RECORDS SHOWN →
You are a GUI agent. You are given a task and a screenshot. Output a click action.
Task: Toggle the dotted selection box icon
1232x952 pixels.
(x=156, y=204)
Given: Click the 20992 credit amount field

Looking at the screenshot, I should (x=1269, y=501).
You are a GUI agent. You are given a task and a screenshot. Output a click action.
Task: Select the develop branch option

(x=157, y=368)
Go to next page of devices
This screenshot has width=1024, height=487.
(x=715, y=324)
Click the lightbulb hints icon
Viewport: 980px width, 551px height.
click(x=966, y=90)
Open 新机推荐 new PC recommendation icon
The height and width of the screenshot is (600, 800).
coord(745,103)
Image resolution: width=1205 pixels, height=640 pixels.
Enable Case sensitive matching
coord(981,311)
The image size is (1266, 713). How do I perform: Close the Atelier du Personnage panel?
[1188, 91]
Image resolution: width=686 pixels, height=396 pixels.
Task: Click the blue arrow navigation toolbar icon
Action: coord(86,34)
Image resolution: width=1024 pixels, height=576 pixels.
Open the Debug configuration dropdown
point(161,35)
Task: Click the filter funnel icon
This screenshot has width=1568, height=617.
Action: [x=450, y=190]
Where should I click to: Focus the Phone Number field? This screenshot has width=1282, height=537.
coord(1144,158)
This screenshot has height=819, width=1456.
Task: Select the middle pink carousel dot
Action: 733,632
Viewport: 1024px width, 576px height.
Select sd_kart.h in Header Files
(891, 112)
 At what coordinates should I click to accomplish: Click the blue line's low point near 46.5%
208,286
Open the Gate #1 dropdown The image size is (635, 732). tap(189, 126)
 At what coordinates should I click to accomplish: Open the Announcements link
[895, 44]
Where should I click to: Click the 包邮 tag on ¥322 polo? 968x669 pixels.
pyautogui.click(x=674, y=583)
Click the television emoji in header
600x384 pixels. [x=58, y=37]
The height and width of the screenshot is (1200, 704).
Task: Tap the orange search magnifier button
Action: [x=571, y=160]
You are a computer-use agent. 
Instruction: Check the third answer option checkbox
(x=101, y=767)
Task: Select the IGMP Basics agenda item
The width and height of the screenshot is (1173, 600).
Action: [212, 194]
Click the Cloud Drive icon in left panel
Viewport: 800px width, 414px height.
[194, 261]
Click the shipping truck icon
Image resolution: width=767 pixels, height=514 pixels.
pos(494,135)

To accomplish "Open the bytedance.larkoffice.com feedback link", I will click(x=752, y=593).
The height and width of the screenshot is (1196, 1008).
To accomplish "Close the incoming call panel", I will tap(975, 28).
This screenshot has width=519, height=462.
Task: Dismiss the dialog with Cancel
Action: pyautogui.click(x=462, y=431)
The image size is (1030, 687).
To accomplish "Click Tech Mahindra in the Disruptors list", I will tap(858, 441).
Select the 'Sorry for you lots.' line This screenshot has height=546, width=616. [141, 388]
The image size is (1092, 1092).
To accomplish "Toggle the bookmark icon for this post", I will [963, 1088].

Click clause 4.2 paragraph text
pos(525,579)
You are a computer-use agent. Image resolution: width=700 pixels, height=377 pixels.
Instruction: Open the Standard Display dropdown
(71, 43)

WORK ITEM →
Filter the records, keeping only lines that contain "Toggle", and show those lines.

RESPONSE TO THIS EXERCISE →
Task: Toggle the dotted selection box icon
To accomplish "Toggle the bookmark icon for this post", I will [963, 1088].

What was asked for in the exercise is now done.